Now, to help beer producers and consumers alike make the same switch more easily, Sidel has created a PET bottle that utilizes a 'champagne' base that is more traditionally found on glass beer bottles. The bottle also supports a crown closure that again mirrors those more typically found on premium beer products. 

To prove the benefits of its technology, Sidel has blown a 330 milliliter version that can achieve a six-month shelf life (with less than 1 parts-per-million (ppm) of oxygen ingress and less than 17 percent of carbon dioxide loss). The company can also provide versions up to 600 ML and is developing sizes even bigger. When packaging beer, it is critical to prevent oxygen entering and carbon dioxide escaping the package. The new bottle design can achieve this using single-layer material blends and Sidel's proprietary Actis gas-barrier technology. 
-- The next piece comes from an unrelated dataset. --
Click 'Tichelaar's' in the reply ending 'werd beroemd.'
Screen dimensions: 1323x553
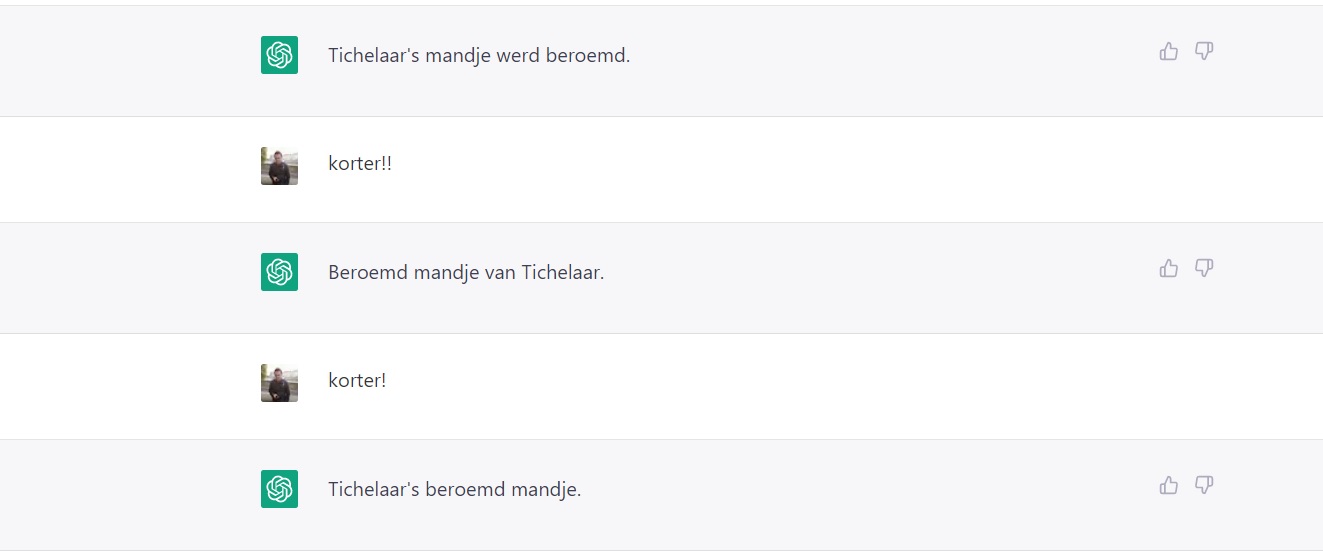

The bottle can be used for flash or tunnel pasteurized beer, and also micro-filtrated beer. For tunnel-pasteurized beer, a PET bottle usually requires a petaloid base, but Sidel's new bottle has a unique base and other design technologies that mean it can resist the pressures produced by the prolonged high temperatures during this production process, while still retaining the appearance of a more traditional glass bottle. The bottle can withstand pressures of 20 pasteurization units (PU) in the tunnel, which is standard for lagers, and retains a stable base after pasteurization. Furthermore, the bottle design can be used on existing tunnel pasteurizers that currently serve glass bottles.

"We want to help beer producers take advantage of the flexibility, lighter weight, sustainability and lower costs offered by PET, by producing a bottle that was more attractive to the next generation of beer consumers who want their drinks packaging to be more sustainable, convenient and user-friendly," said Christophe Bunel, head of packaging care at Sidel. "For many consumers, a petaloid base is associated with other product categories, such as carbonated soft drinks or sparkling water, and therefore when it appears on a beer bottle it can negatively affect the brand perception. But increasingly consumers are becoming more aware of the benefits of PET, because they experience it as the preferred packaging material of choice in other food and beverage areas in their life. So to help producers and consumers alike make the transition we wanted a bottle that looked like glass, but has all the benefits of PET."

For many years there have been misperceptions around beer in PET. For example, some think beer in PET gets warmer quicker. In fact, in Sidel's studies, the PET beer bottle kept beer cold for the same time duration as an equivalent sized glass bottle. Taste is also another misperception, with some consumers believing beer tastes better, for example, in cans instead of PET bottles. The jury is still out on that one. 

Sidel says the company is currently in conversations with some of the "world's leading, and most well-known," beer producers on how to bring PET to beer using its new bottle design and packaging technology.